This article points out that Facebook's planned content moderation scheme will result in an encryption backdoor into WhatsApp:
In Facebook's vision, the actual end-to-end encryption client itself such as WhatsApp will include embedded content moderation and blacklist filtering algorithms. These algorithms will be continually updated from a central cloud service, but will run locally on the user's device, scanning each cleartext message before it is sent and each encrypted message after it is decrypted.
The company even noted
Facebook's model entirely bypasses the encryption debate by globalizing the current practice of compromising devices by building those encryption bypasses directly into the communications clients themselves and deploying what amounts to machine-based wiretaps to billions of users at once.

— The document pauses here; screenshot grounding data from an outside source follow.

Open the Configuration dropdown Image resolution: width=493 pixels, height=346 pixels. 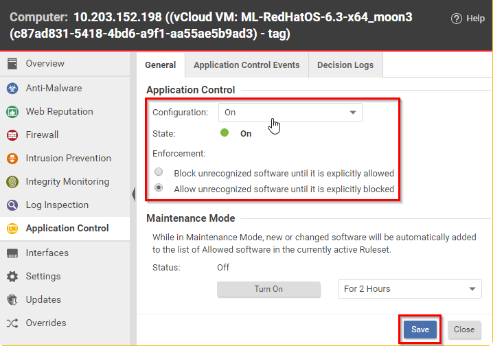[290, 113]

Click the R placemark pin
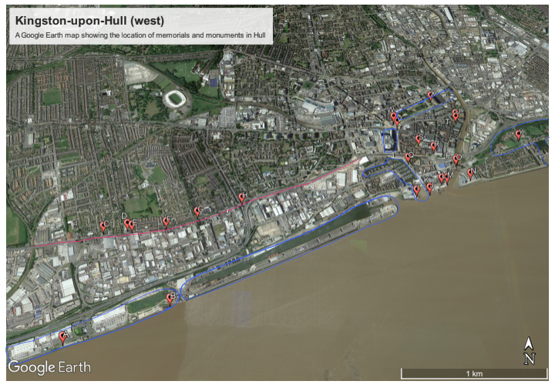coord(434,146)
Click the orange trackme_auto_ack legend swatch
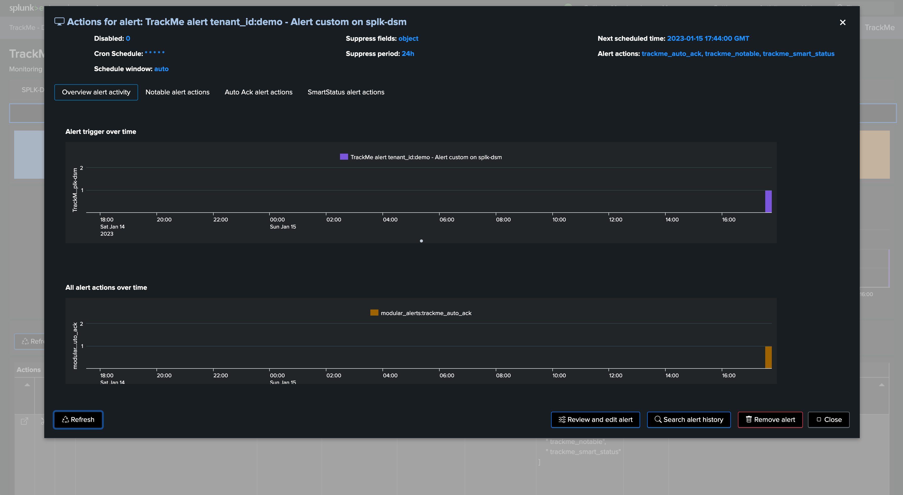This screenshot has height=495, width=903. (x=374, y=313)
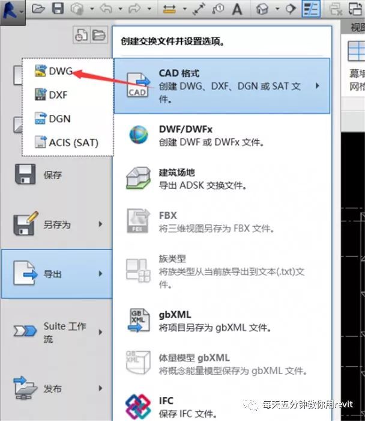Choose DXF export format
This screenshot has width=365, height=421.
[x=58, y=94]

Once this is in place, it's easy for the government to demand that Facebook add another filter -- one that searches for communications that they care about -- and alert them when it gets triggered.

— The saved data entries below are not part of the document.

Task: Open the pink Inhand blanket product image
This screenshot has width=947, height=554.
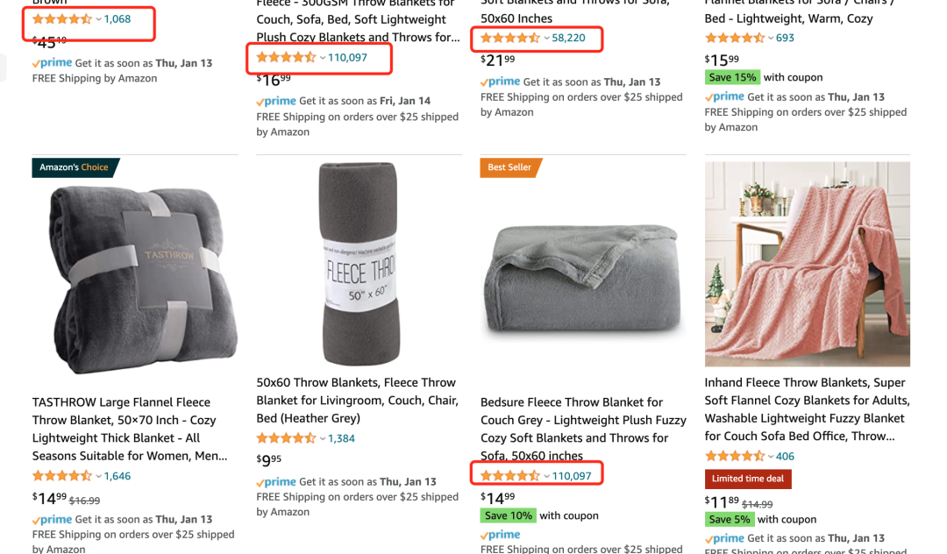Action: coord(807,264)
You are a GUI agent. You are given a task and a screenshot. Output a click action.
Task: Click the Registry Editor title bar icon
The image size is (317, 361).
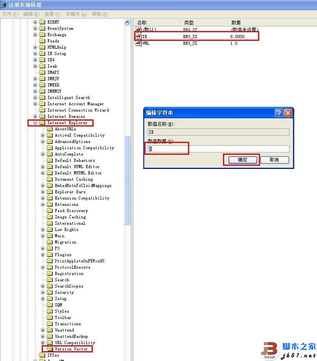(4, 5)
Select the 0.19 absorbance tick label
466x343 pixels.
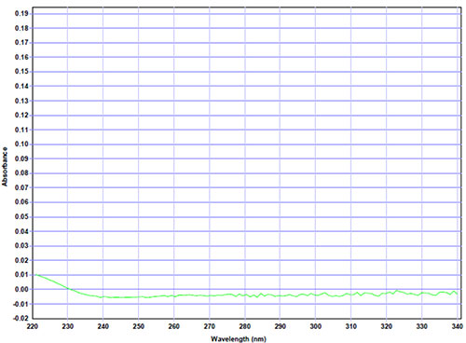pyautogui.click(x=21, y=14)
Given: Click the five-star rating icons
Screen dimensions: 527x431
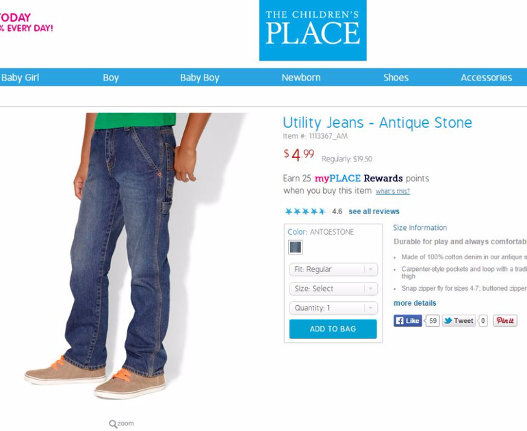Looking at the screenshot, I should 305,211.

Of course alternatives like Signal will exist for those who don't want to be subject to Facebook's content moderation, but what happens when this filtering technology is built into operating systems?
The problem is that if Facebook's model succeeds, it will only be a matter of time before device manufacturers and mobile operating system developers embed similar tools directly into devices themselves, making them impossible to escape. Embedding content scanning tools directly into phones would make it possible to scan all apps, including ones like Signal, effectively ending the era of encrypted communications.
I don't think this will happen -- why does AT&T care about content moderation -- but it is something to watch?